• [Collected data entries]:
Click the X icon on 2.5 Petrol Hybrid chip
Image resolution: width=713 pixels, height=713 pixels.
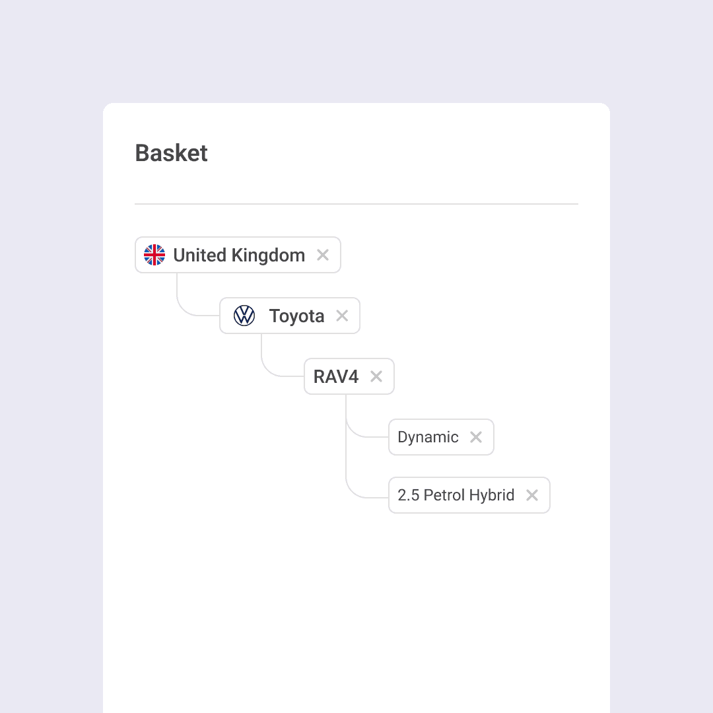point(532,495)
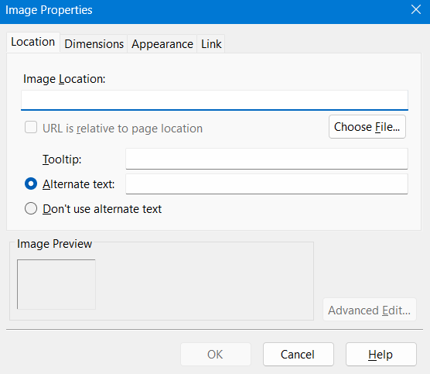Cancel the Image Properties dialog
430x374 pixels.
(298, 354)
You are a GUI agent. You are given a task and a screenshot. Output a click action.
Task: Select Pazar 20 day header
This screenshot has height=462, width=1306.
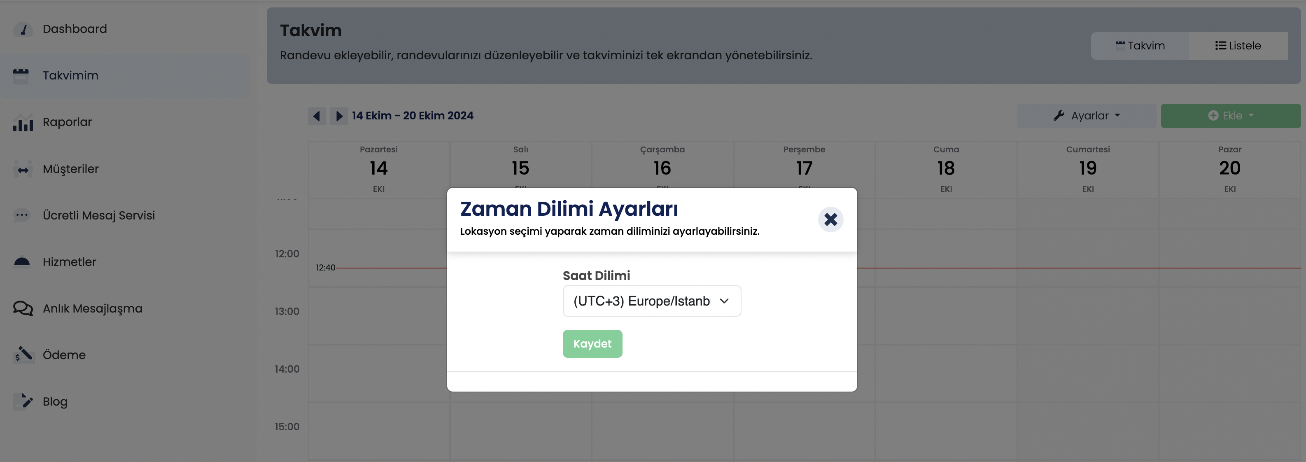[1229, 169]
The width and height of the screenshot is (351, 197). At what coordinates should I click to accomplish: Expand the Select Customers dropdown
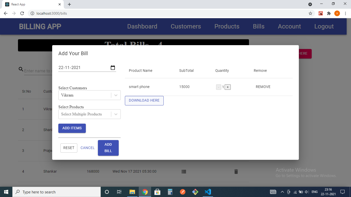tap(116, 95)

• [WHAT THE TASK REQUIRES]: Copy every entry exactly; drop the pictures.

• [SOLUTION]:
Click the X icon on 2.5 Petrol Hybrid chip
Image resolution: width=713 pixels, height=713 pixels.
point(532,495)
Cancel the Image Properties dialog
430x374 pixels.
(298, 354)
You are a GUI agent. You are given a task and a screenshot. Output a click action.
Task: Select Pazar 20 day header
This screenshot has height=462, width=1306.
[1229, 169]
The width and height of the screenshot is (351, 197). At what coordinates should I click to accomplish: Expand the Select Customers dropdown
tap(116, 95)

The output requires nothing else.